Because of the political insecurity, it was common for those families who could afford it to send their children away to be educated. At the age of nine, Yaikhomba was sent to a boarding school in Mysore in southern India. In his first school or hostel he was one of several students from Manipur, but the hostel was closed and Yaikhomba had to move to another one where he was the only student from Manipur. There he was subjected to relentless racist bullying by the other students and staff. “It was like a paradigm shift,” he says. He was forced to do menial tasks that the other students didn’t have to do. He was subjected to physical violence, called names repeatedly and mocked about how he looked, his accent and how he dressed. “It was systemic discrimination to make me feel inferior and it has stayed with me my whole life,” he says.

He didn’t tell his parents because he thought it was normal. “I had internalised it all because it was my daily reality,” he says. However, eventually he met someone he felt he could confide in who told him it was not normal. He started telling his mother some of the things that were happening. His parents soon withdrew him from the school and sent him to another school in a different region of southern India which, although not devoid of discriminatory attitudes towards the North East, was much better.

Yaikhomba had always been good at exams and he loved to ask questions. The emphasis at the new school was on science and he excelled. He applied to the new Indian Institute of Science Education and Research in Pune and was one of only two students from North East India out of 110, who joined that year. The under-representation of people from his region, general prejudice and a lack of awareness of the bias they face is a symptom of the uphill battle they face in the Indian education system, says Yaikhomba. One comment from a fellow student sums up the attitude. He told Yaikhomba: “You’re from the North East. Behave accordingly.”

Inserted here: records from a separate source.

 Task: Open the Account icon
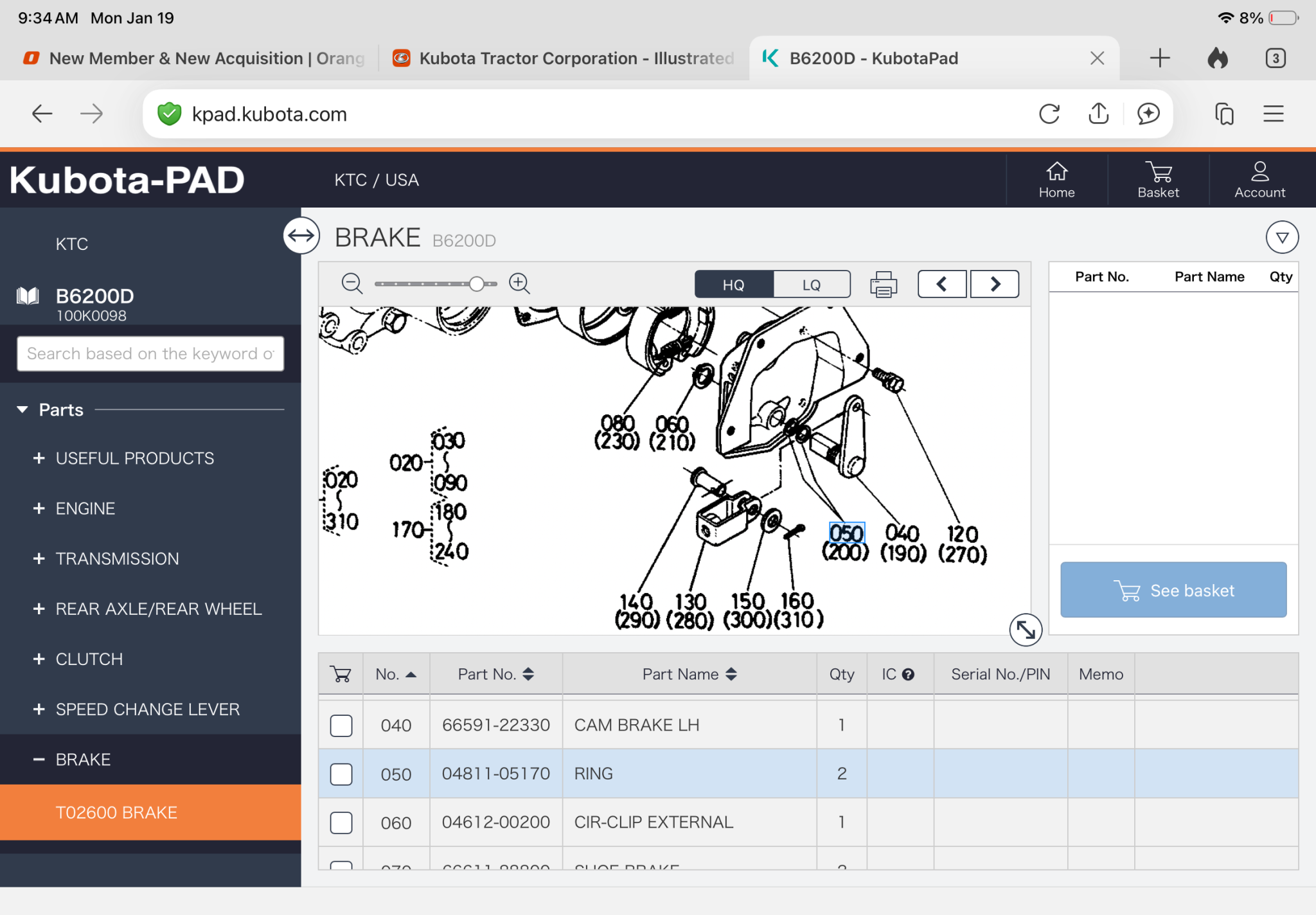pos(1259,179)
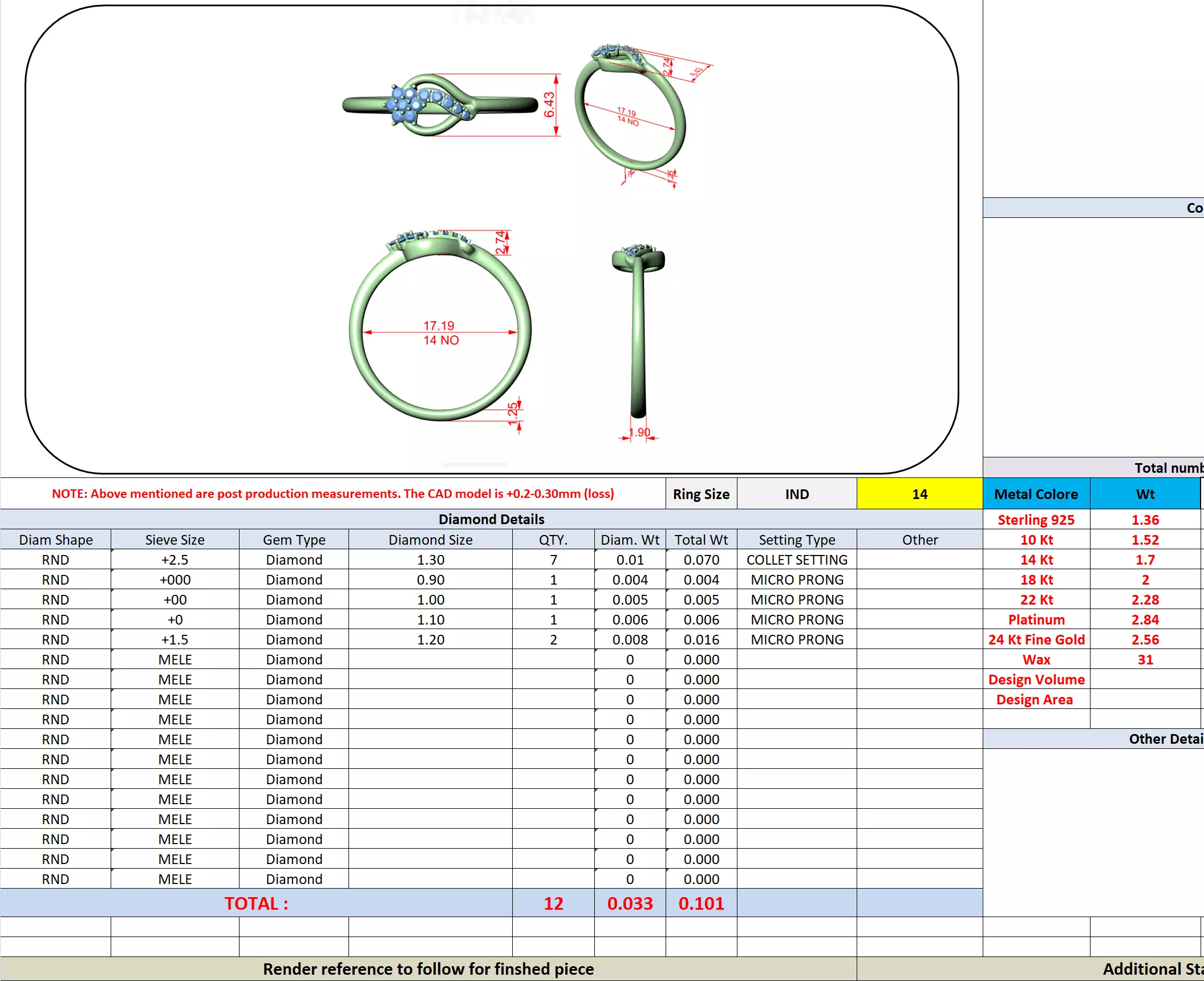Click the Diamond Details header
This screenshot has width=1204, height=981.
click(491, 519)
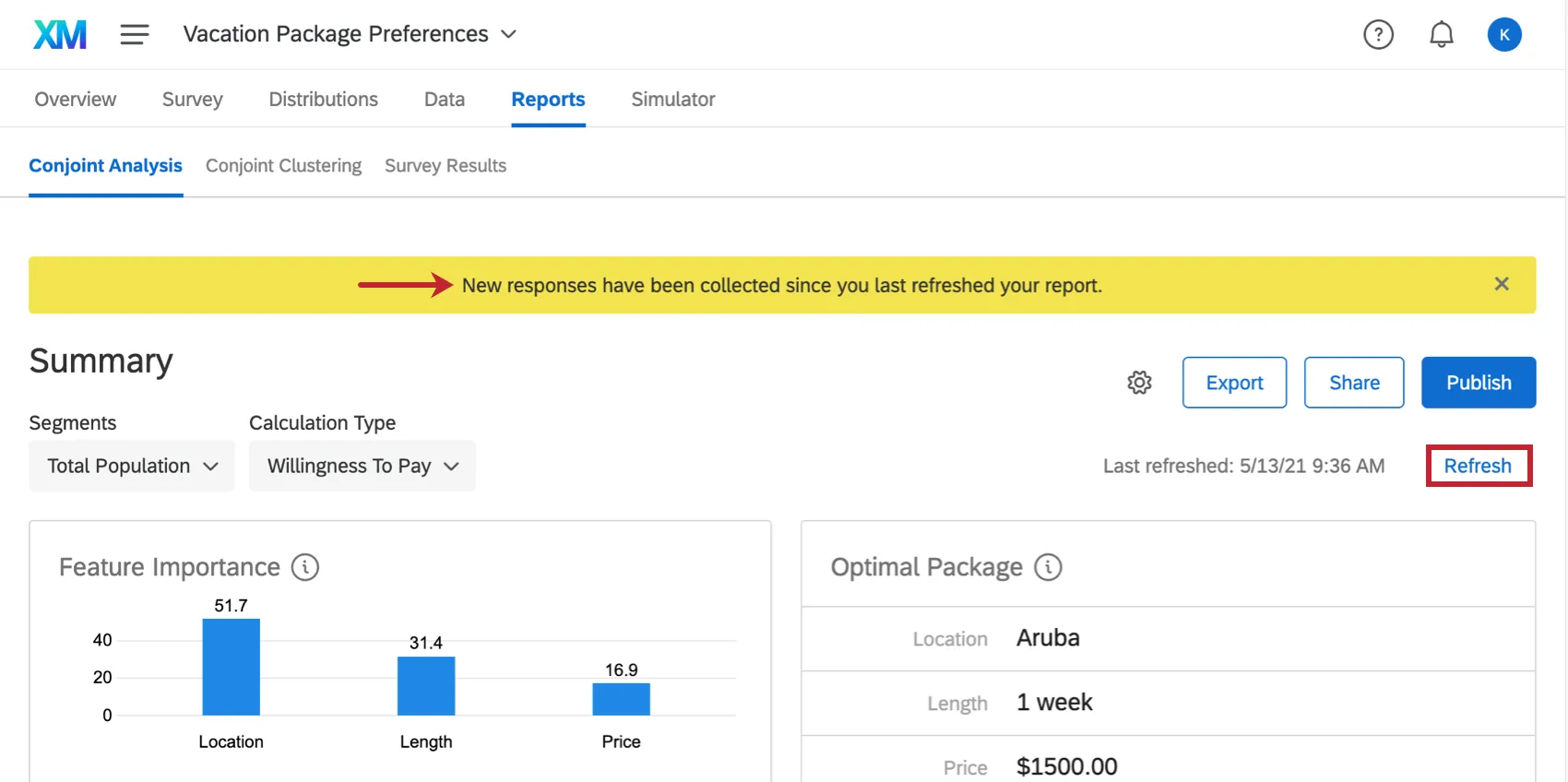Refresh the report data
Screen dimensions: 1568x782
point(1478,467)
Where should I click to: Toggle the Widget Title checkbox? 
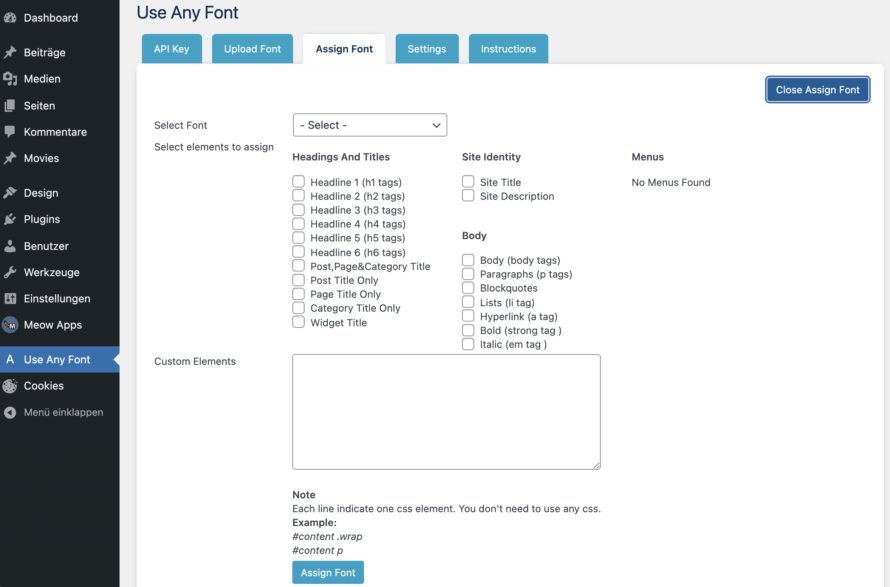pyautogui.click(x=299, y=322)
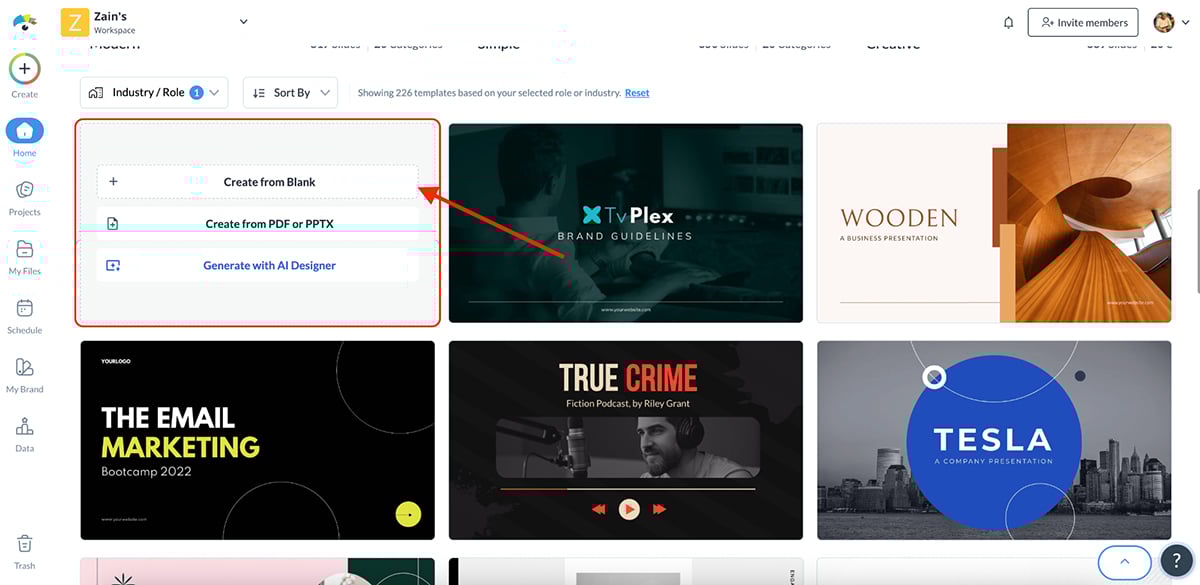Go to Home in the sidebar
Screen dimensions: 1200x585
coord(25,131)
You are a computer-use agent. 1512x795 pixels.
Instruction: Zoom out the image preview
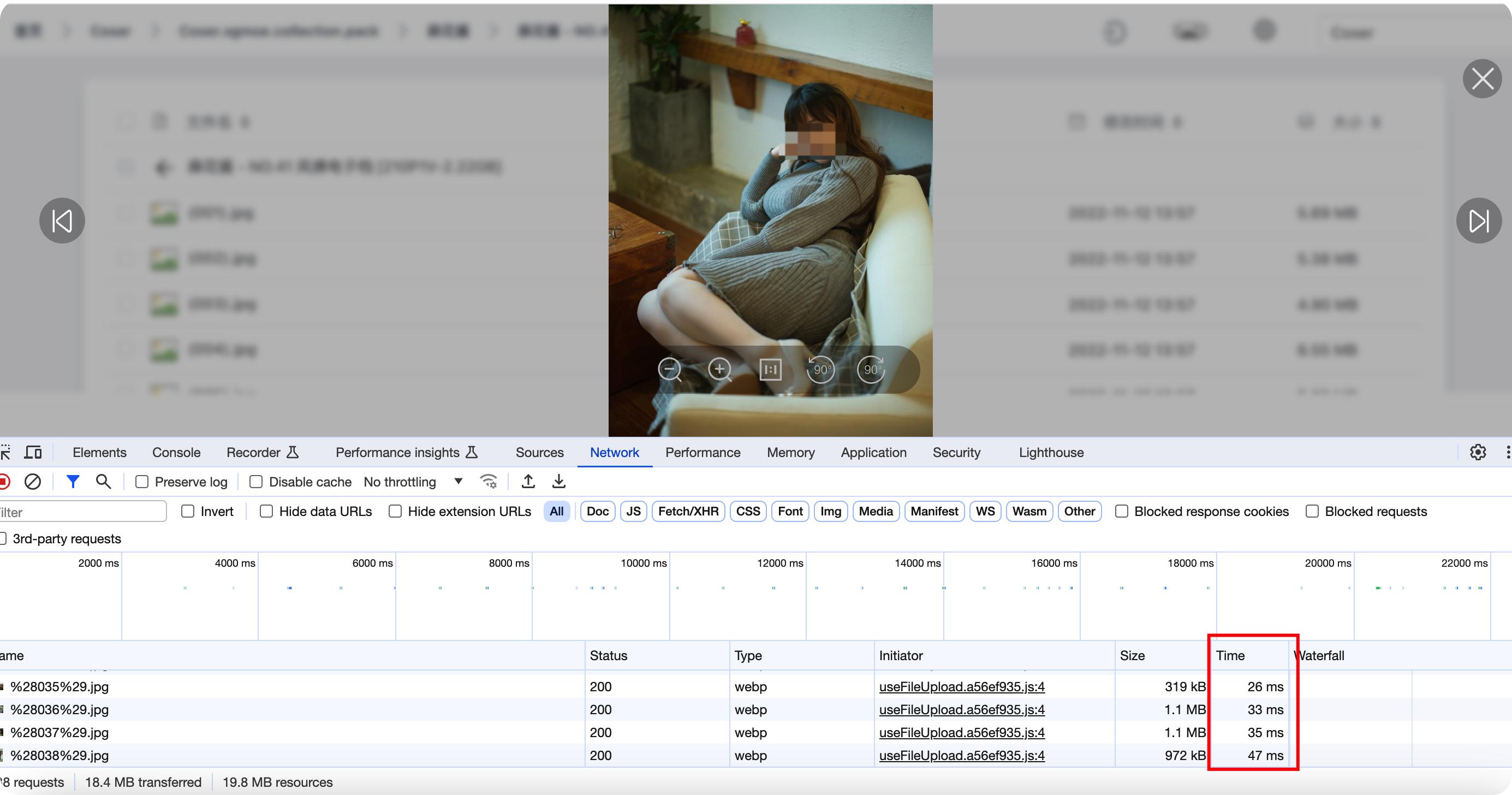[x=669, y=370]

"I was a chemistry major, but spent a long time doing biology. This has been important in an age of interdisciplinarity"

A passion for science

Yaikhomba overcame this through his passion for science and became involved in research at an early stage - something which helped his later application to Cambridge. He says he was lucky to be at IISER as it evolved and developed. Everything was geared around science with inspiring external academics coming in to speak. He rotated around different laboratories and in his last two years had a very supportive supervisor, who gave Yaikhomba the freedom to do blue skies research in areas such as crystallography.

“It is very rare in India for undergraduates to participate in research along with their course work. It meant I could explore all the branches of science. I was a chemistry major, but spent a long time doing biology. This has been important in an age of interdisciplinarity,” he says. To study proteins, for instance, he uses chemistry and physics to freeze and observe protein particles and mathematical algorithms to average them out.

During his time at IISER Pune, Yaikhomba studied the role of a particular protein in regulating the movement of bacteria. He discovered that the N-terminal domain of the protein had different chemical characteristics from other parts which could bind with DNA purely based on biochemical aspects of the protein. A part of Yaikhomba’s results was contributed to the research work reported in PLOS Genetics.

Yaikhomba would like to see other students from his region benefiting from the kind of educational opportunities he has had. He says the North East region is home to 50 million people, but has sent only two PhD students to IISER Pune in 10 years - a worrying statistic. He adds that there is a general failure in his country to recognise and invest in the potential of the region which needs to be addressed. He hopes that his example will help to show the value of tapping that potential.